● Work item: A verbatim repeat of the lines below is required, with the pictures removed.

● Data for analysis:
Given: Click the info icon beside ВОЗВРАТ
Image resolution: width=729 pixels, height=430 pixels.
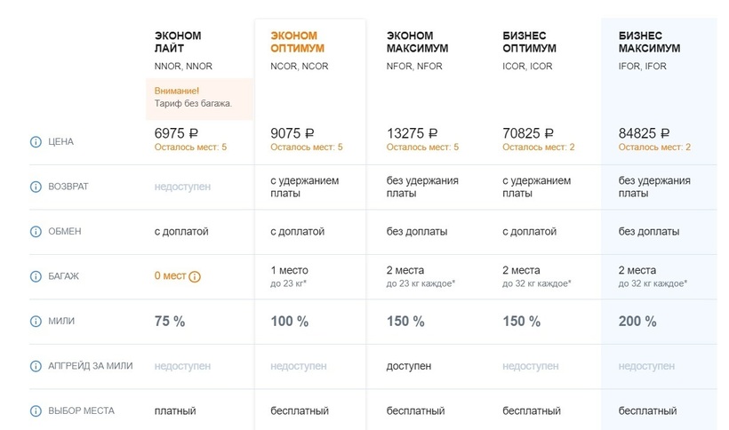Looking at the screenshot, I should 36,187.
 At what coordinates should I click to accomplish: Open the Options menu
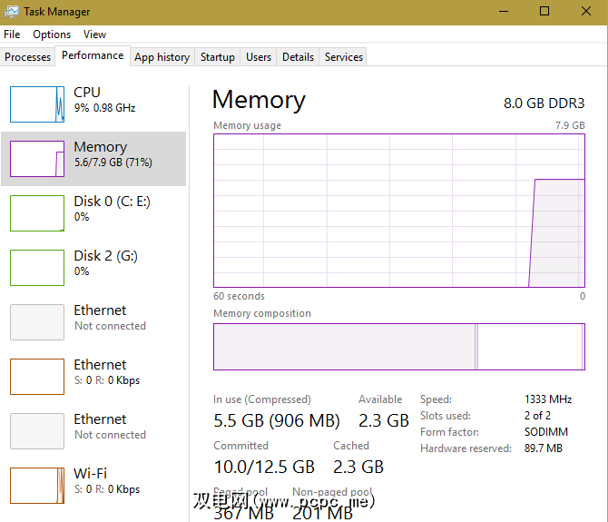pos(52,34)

● Answer to this exercise:
Given: Click the info icon beside ВОЗВРАТ
Image resolution: width=729 pixels, height=430 pixels.
Looking at the screenshot, I should 36,187.
 At what coordinates should I click to accomplish: Open the Options menu
pos(52,34)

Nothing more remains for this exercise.